Rupingh himself fought under the name lepe the Joker and won the first world championship from Luis the Lawyer in Amsterdam in 2003 (as seen above). The sport has steadily grown in popularity and is now governed by the World Chess Boxing Organisation (WCBO). Their motto is “Fighting is done in the ring and wars are waged on the board.”
Chess Boxing is good news for the kid's in Chess Club who used to get the snot beat out of themafter school. Now they can do their own bullying in class AND on the playground.
In their introduction to their youtube videos, the WCBO explains:
The basic idea in Chess Boxing is to combine the number one thinking sport with the number one fighting sport into a hybrid that demands the most of its competitors - both mentally and physically...
...One of the goals of this sport is the old ideal of a healthy mind in a healthy body. During a Chess Boxing fight the control of aggression plays a big role."
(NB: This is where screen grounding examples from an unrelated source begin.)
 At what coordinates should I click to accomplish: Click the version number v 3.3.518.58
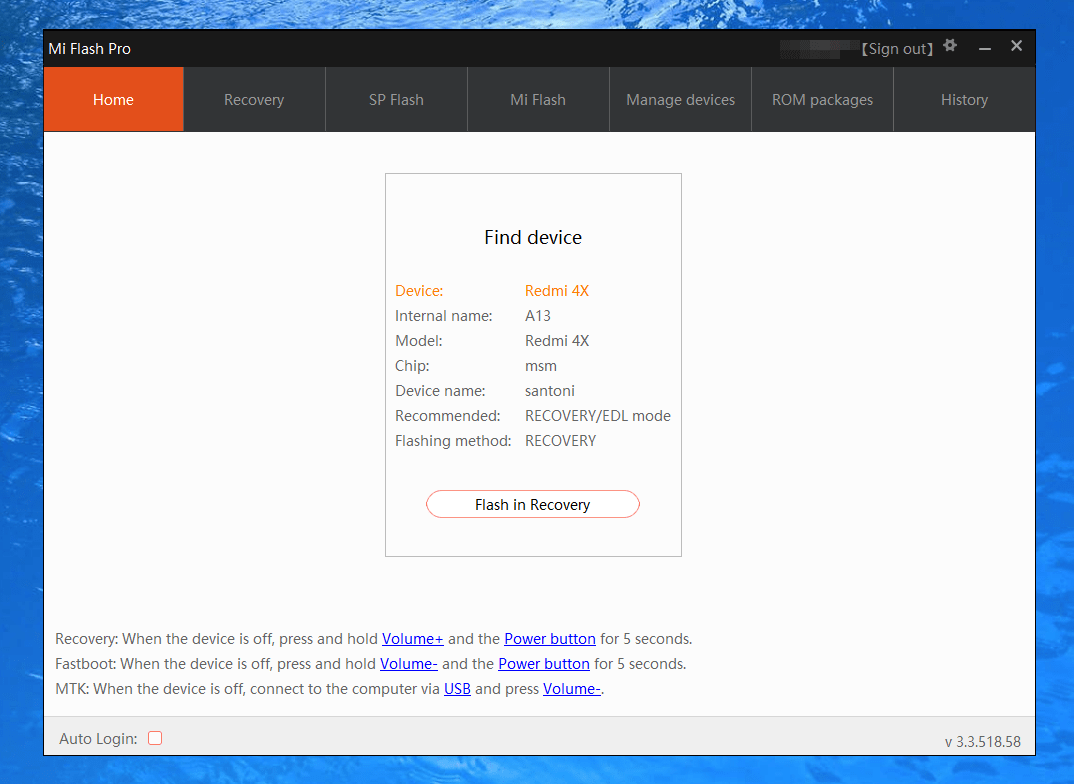(983, 741)
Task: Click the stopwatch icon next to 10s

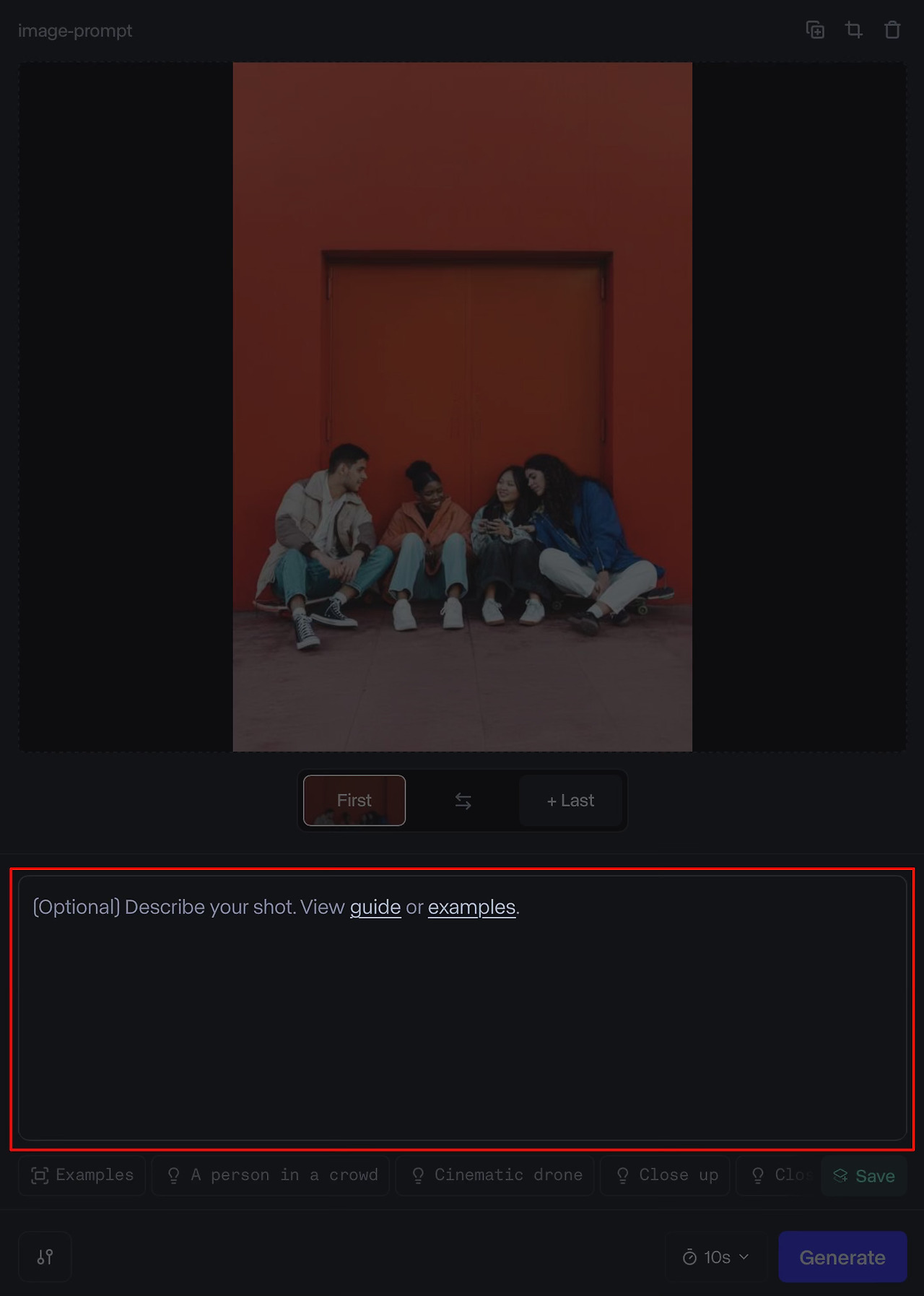Action: (689, 1257)
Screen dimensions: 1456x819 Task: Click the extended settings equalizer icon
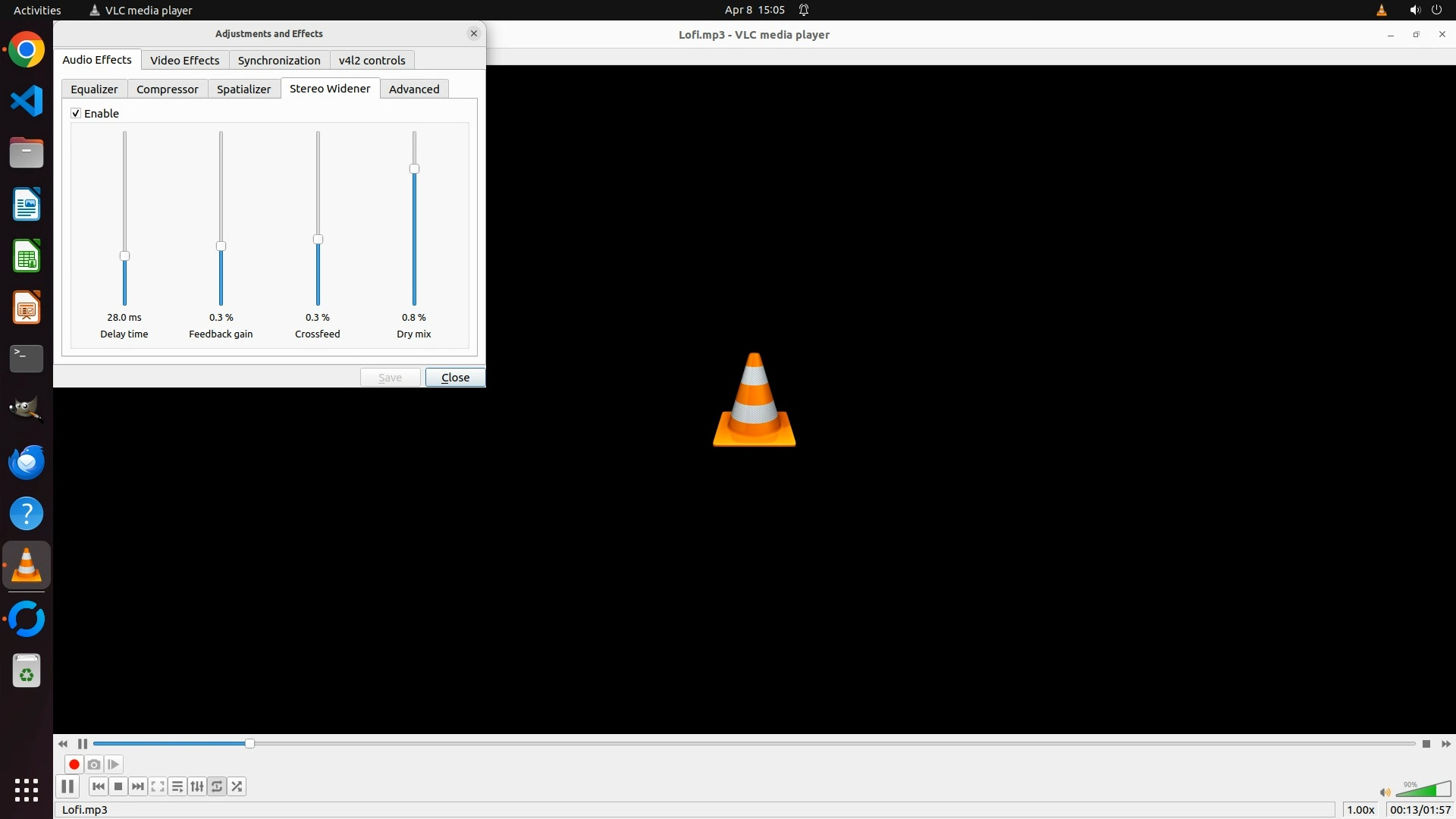[197, 786]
Wikipedia points out two cinematic allusions to such a sport previous to Bilal’s graphic novel, Joseph Kuo’s Ninja Checkmate (English title: Mystery of Chessboxing) and a 1991 Finnish movie, Uuno Turapuro – herra Helsingin herra, in which comedian Vesa-Matti Loiri’s popular character, Uuno Turapuro (Numbskull Emptybrook), “plays blindfold chess against one person using a hands free telphone while boxing another person.” Later in the film, Uuno becomes president of Finland.
Don’t know it Bilal was inspired by the earlier film, but it’s safe to say he would have been well-along on Froid Équateur by the time he’d have any opportunity to see the Uuno flick.
Comics creating a new sport? Bilal and comic fans wins by a TKO.